━━━ MATERIAL TO PROCESS ━━━

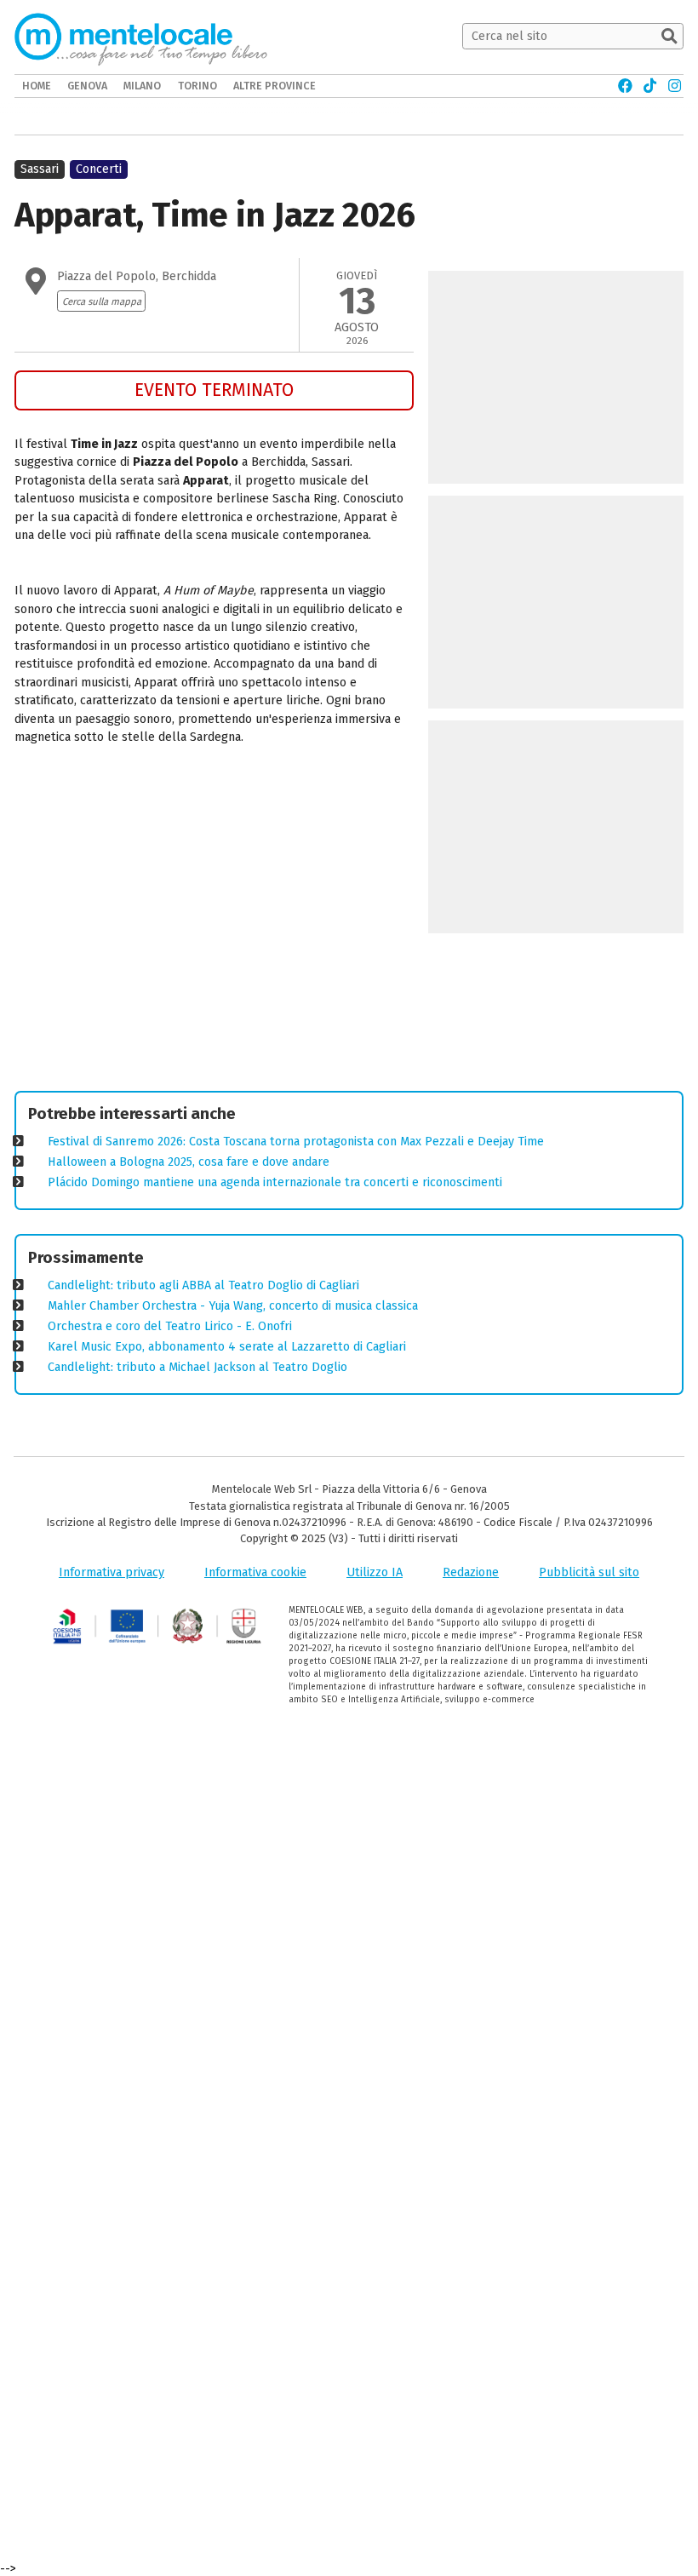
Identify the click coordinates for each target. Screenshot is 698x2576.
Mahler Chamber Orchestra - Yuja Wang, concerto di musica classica (233, 1306)
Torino (197, 85)
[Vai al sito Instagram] (675, 86)
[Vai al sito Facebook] (625, 86)
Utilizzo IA (374, 1572)
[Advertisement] (214, 921)
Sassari (39, 169)
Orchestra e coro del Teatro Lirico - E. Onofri (170, 1326)
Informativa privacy (111, 1572)
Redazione (471, 1572)
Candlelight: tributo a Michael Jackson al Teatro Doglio (197, 1367)
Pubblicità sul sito (589, 1572)
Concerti (99, 169)
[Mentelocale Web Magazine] (140, 36)
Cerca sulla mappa (101, 301)
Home (36, 85)
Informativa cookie (255, 1572)
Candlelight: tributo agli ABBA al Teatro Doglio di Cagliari (203, 1285)
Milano (142, 85)
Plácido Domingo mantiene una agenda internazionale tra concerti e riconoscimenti (275, 1182)
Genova (87, 85)
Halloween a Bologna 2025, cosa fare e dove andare (188, 1162)
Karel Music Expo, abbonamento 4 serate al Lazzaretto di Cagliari (227, 1347)
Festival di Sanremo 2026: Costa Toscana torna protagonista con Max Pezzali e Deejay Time (296, 1141)
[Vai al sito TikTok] (650, 86)
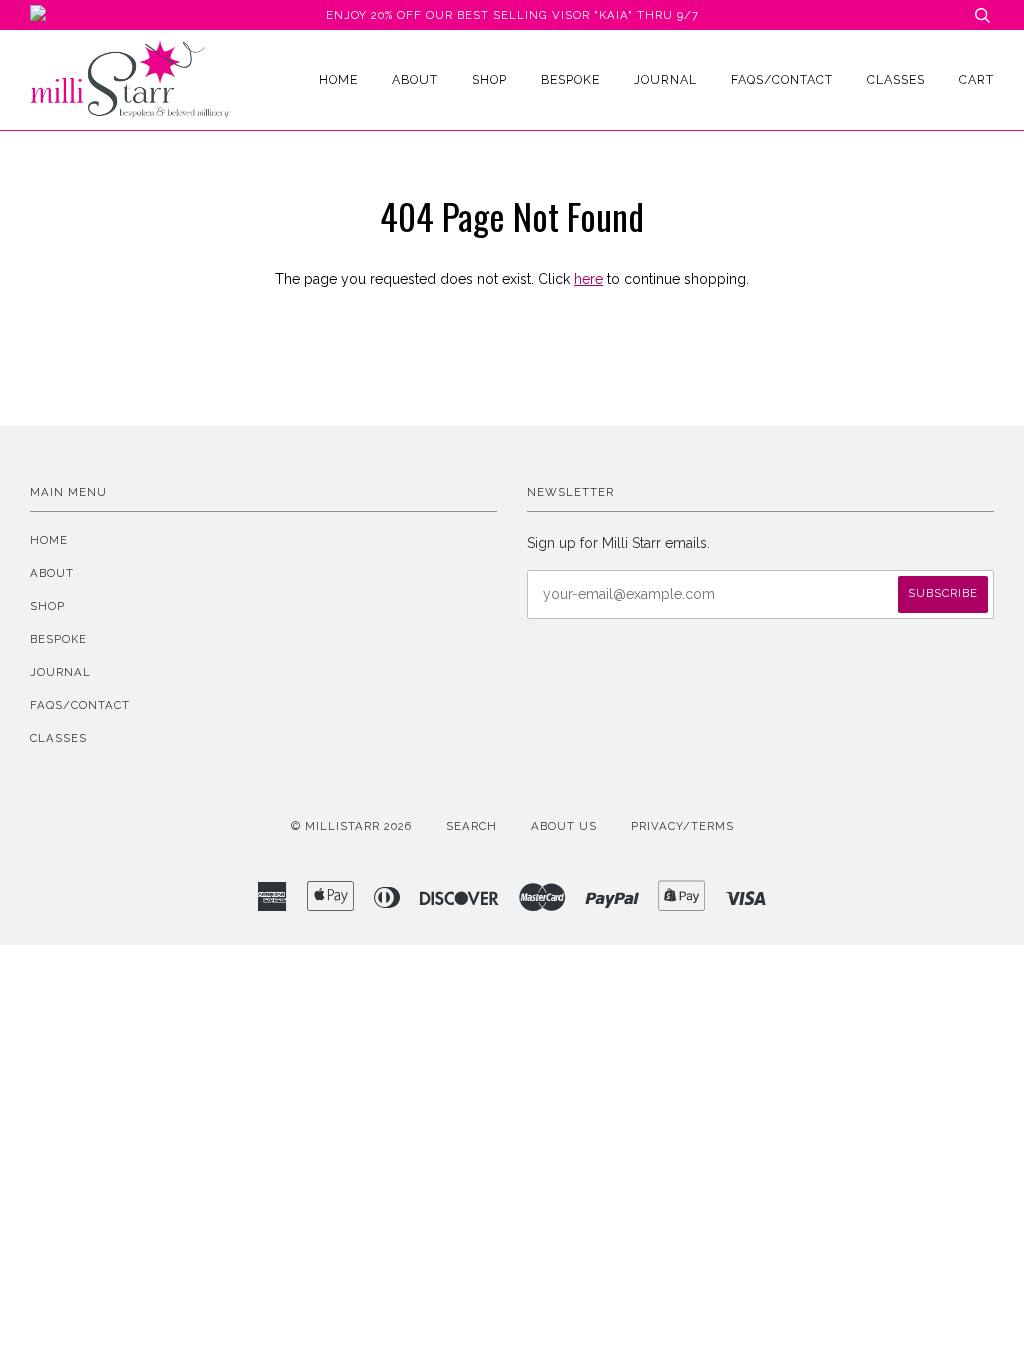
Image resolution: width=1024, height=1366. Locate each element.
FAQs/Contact (782, 79)
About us (564, 826)
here (588, 279)
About (415, 79)
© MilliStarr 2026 (351, 826)
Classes (896, 79)
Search (471, 826)
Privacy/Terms (682, 826)
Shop (489, 79)
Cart (976, 79)
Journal (665, 79)
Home (338, 79)
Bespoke (570, 79)
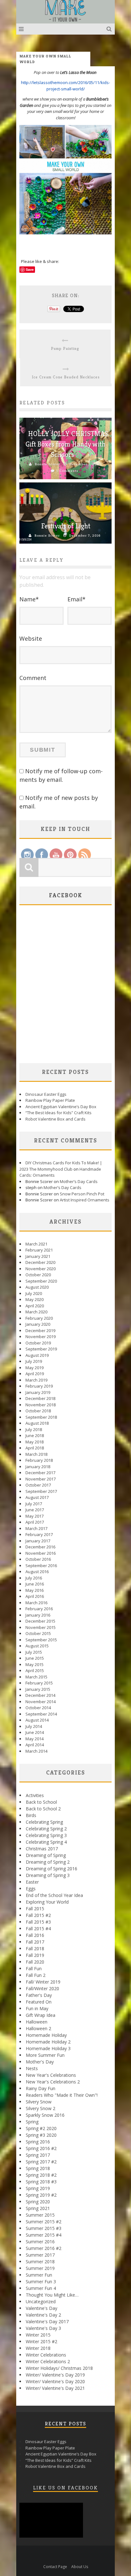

━━━

> _WORK INSTRUCTIONS_
Pick from the records each line that contains the word "Orchestra" and show it.

> _EXERCISE SOLUTION_
Mahler Chamber Orchestra - Yuja Wang, concerto di musica classica (233, 1306)
Orchestra e coro del Teatro Lirico - E. Onofri (170, 1326)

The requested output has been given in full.